A disappointment I am afraid
The assumption that I have made is that HLlin returns the complex attenuation of the signal relative to a FIXED phase. As one proceeds through the tones the phase W will change as
w=2*pi*f*DT ----- equation (1)
Here the phase w is in radians and the frequency f is in Hertz and DT the time diference due to say the line length.
DT= length/(c*VOP)
where c the speed of light and VOP the progation factor of the line eg about 0.66.
This implies that the angle w given by Hlin's real and imaginary parts should vary as w=2*pi*df*n*DT where df is the tone interval and n the tone number.
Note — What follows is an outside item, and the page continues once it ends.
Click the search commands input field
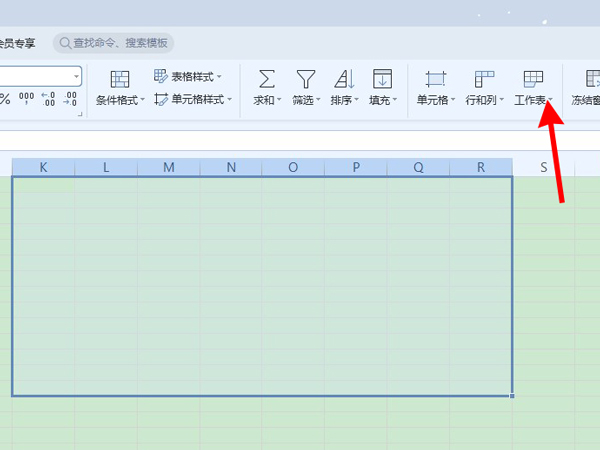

If we take a Discrete Fourier transform of the series of w values as function of n and obtain a peak at e.g coefficient number m then there is phase difference of 2*pi at the "frequency" m. Frequency is in quotes as this is the frequency of a frequency change. (If there are errors in this view they will most likely arise over this interpretation of the transform of the w values).
It follows that 2*pi=2*pi*df*m*DT
i.e DT=1/m*df
then length = (c*VOP)/m*df= (3*10power8)*0.66/(m*(4.3125*10**3)) = 0.4591 *10*5/m
In short I have taken the DFT or FFT of the N value of w=atan2(a(n),b(n)) series to give N/2 values of x(m),y(m) and I then plot the length = 0.4591*10*5/m against spectral power (x(m)**2+y(m)**2). (a DFT of either of the separate a(n) or b(n) values will give essentially the same result but with some distortion of the "correct" result)
You will see from the plot above in my last post that this can look very promising. However I found that with an overnight resync the peak can move in length eg between 1200m and 300m so far!!! It does not always move though! The plot always gives a very nice looking plot with a sharp peak at the frequency at which w derived from Hlin is varying. The puzzle is that the frequency of variation changes after a resync suggesting that although the phase of HLIn varies nice and regularily to give a sharp peak it is not varying like equation 1.
I attach the best and worst? of the plots
I don't think anything more can be done without more understanding of why and how the Hlin phase changes.